Lines from a data source:
════════════════════

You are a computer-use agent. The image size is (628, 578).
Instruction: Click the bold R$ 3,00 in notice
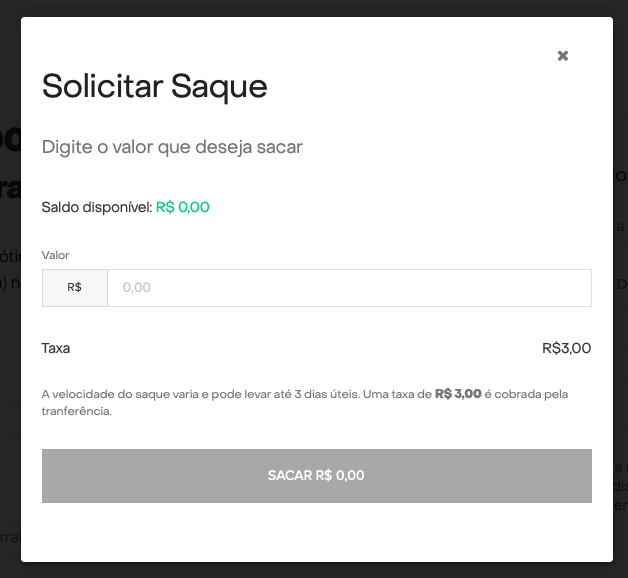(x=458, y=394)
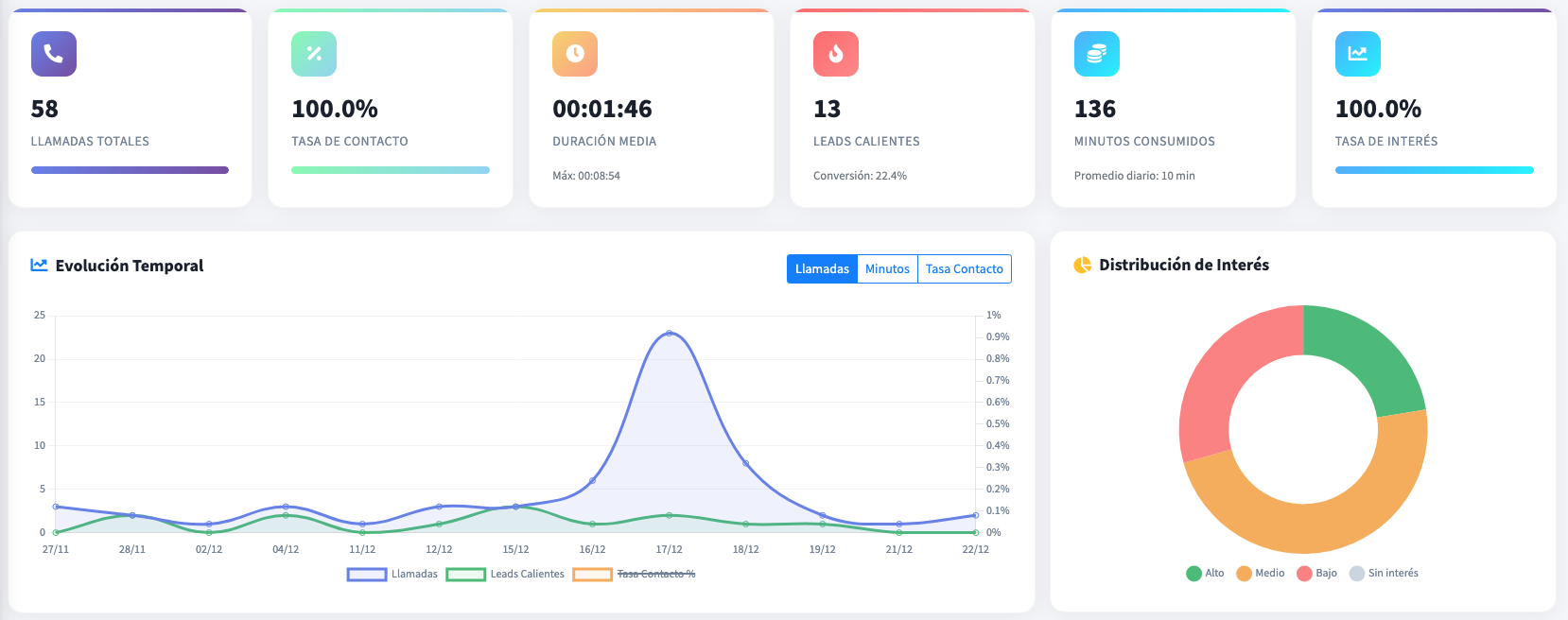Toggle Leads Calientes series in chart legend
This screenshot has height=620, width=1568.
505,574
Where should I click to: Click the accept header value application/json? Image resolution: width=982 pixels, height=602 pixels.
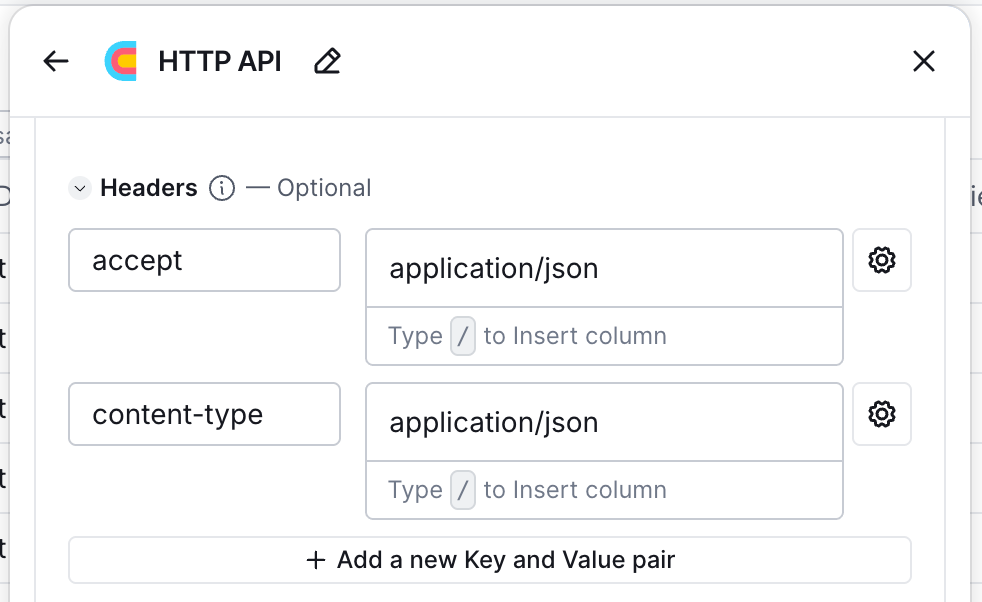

════════════════════

**SET PROBLEM:** Rewrite the lines above, replacing "pixels" with "px" and leaving everything else unchanged. Omit the pictures.

**RESULT:**
You are a computer-use agent. The image size is (628, 578).
Instruction: Click the bold R$ 3,00 in notice
(x=458, y=394)
Toggle Leads Calientes series in chart legend
This screenshot has height=620, width=1568.
505,574
Where should I click to: Click the accept header value application/json? Image resolution: width=982 px, height=602 px.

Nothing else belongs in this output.